Records from a data source:
● ● ● ●
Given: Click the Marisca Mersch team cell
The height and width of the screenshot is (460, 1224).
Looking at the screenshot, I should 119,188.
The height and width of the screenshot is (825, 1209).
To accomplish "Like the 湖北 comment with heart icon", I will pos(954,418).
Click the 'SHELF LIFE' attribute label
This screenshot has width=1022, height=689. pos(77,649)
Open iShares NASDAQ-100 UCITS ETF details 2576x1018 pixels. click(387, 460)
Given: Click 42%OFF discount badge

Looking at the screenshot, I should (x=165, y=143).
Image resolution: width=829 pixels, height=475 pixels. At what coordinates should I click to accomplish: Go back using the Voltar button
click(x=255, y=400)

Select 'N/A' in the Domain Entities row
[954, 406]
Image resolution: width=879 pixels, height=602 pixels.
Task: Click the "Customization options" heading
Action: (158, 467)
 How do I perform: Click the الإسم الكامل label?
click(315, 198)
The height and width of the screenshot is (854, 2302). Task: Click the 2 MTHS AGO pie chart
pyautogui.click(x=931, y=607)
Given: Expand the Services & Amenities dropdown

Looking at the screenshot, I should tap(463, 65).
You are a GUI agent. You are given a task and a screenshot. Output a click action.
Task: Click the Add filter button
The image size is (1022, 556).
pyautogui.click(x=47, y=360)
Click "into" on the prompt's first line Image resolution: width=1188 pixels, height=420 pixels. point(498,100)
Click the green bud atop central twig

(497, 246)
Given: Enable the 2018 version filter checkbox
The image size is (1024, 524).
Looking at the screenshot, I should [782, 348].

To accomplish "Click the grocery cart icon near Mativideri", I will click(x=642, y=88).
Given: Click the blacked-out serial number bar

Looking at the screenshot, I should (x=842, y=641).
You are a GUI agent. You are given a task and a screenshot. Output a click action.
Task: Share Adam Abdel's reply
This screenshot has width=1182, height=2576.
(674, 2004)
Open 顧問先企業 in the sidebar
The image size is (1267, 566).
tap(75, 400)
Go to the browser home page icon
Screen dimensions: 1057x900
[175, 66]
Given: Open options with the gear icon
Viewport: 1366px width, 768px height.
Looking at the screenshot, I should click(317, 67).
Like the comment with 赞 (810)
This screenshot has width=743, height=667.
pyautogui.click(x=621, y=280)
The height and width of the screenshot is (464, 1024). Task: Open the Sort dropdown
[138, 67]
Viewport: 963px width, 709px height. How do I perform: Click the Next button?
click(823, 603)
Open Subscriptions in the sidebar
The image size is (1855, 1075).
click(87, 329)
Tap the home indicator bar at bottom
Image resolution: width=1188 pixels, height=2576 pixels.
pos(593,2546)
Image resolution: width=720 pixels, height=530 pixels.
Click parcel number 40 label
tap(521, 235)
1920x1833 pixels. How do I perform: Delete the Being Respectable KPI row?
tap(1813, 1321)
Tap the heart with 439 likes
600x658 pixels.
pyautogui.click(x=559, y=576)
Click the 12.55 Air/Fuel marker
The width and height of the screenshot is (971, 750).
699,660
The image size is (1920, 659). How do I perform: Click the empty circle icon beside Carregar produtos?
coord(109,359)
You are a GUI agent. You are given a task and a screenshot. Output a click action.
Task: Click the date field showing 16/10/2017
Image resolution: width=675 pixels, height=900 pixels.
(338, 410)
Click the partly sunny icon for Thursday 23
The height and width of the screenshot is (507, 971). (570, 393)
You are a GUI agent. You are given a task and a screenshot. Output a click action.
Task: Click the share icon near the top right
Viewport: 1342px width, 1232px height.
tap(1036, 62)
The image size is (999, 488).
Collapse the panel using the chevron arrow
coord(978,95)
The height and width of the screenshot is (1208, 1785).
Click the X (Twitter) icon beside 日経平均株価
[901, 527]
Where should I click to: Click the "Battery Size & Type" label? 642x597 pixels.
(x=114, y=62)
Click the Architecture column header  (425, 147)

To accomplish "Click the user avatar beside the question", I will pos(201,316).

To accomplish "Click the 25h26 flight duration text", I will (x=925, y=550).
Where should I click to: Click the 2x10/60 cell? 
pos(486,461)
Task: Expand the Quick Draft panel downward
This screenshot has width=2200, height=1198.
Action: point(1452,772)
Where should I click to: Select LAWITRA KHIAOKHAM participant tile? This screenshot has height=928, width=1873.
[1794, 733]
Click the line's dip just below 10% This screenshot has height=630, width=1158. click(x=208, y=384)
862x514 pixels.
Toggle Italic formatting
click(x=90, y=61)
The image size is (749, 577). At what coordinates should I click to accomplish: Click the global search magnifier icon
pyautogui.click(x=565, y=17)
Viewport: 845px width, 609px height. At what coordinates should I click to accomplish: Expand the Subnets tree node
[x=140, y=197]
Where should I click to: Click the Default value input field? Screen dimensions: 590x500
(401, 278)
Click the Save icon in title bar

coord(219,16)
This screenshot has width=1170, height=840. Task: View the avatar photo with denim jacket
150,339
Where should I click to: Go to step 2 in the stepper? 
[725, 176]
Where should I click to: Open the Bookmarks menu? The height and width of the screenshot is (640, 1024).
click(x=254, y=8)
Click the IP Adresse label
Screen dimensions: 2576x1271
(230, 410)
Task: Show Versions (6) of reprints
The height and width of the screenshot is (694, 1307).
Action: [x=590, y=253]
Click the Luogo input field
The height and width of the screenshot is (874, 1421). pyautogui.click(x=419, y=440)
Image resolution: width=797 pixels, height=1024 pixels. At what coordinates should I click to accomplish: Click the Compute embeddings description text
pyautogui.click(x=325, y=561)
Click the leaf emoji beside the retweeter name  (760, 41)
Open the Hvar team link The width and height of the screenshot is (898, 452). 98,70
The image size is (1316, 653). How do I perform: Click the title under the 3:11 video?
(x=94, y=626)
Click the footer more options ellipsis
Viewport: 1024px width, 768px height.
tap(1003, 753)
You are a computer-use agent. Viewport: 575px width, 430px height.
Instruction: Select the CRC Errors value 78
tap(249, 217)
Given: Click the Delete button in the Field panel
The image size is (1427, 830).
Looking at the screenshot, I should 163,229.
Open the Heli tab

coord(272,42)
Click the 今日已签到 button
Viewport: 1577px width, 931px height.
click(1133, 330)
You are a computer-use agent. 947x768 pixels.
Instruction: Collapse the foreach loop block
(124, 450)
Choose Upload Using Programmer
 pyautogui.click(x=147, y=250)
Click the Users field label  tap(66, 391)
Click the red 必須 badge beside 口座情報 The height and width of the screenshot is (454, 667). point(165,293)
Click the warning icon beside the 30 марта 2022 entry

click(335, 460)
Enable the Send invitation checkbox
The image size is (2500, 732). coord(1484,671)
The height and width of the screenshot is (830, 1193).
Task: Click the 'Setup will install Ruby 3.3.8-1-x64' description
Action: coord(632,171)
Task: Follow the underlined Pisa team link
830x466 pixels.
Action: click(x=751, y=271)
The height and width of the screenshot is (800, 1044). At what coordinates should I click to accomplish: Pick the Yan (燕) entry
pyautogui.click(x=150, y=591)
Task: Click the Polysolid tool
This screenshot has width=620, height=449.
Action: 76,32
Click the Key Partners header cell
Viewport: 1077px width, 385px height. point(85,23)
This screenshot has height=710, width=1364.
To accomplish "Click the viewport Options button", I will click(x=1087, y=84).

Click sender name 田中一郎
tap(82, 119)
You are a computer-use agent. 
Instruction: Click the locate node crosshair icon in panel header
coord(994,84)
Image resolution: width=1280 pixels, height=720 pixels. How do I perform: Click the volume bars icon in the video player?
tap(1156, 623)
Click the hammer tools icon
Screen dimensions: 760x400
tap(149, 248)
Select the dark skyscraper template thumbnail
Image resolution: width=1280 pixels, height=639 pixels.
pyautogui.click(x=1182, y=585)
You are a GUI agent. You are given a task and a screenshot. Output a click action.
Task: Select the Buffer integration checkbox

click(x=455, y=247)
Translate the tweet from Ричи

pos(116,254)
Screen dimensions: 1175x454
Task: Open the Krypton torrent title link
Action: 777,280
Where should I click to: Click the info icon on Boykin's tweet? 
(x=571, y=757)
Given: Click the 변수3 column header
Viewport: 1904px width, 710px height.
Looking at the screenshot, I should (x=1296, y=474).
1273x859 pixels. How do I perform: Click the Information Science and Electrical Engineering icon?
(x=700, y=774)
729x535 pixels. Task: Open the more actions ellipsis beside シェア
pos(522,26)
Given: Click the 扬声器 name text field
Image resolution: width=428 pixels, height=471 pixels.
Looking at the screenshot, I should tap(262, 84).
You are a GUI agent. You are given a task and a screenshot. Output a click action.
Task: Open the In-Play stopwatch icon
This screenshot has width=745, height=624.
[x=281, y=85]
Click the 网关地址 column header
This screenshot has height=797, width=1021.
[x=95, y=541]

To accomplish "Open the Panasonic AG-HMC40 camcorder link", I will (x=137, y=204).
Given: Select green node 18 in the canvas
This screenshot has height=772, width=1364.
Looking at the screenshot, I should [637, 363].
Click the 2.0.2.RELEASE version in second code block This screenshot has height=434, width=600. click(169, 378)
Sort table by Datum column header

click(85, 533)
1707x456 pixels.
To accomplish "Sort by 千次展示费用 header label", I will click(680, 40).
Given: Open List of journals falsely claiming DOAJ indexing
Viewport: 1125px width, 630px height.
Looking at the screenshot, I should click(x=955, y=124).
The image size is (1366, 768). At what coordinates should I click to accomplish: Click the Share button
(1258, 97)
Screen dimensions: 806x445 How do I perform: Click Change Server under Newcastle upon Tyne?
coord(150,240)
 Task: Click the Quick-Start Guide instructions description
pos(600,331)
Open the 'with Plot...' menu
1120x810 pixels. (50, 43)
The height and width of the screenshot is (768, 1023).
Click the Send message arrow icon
● ● ● ●
Task statement: Above are the records; copy exactly the lines from the line with "Click the partly sunny icon for Thursday 23" through the line with "The height and width of the screenshot is (1208, 1785).", both included.

Written reply:
Click the partly sunny icon for Thursday 23
The height and width of the screenshot is (507, 971). (570, 393)
You are a GUI agent. You are given a task and a screenshot. Output a click action.
Task: Click the share icon near the top right
Viewport: 1342px width, 1232px height.
tap(1036, 62)
The image size is (999, 488).
Collapse the panel using the chevron arrow
coord(978,95)
The height and width of the screenshot is (1208, 1785).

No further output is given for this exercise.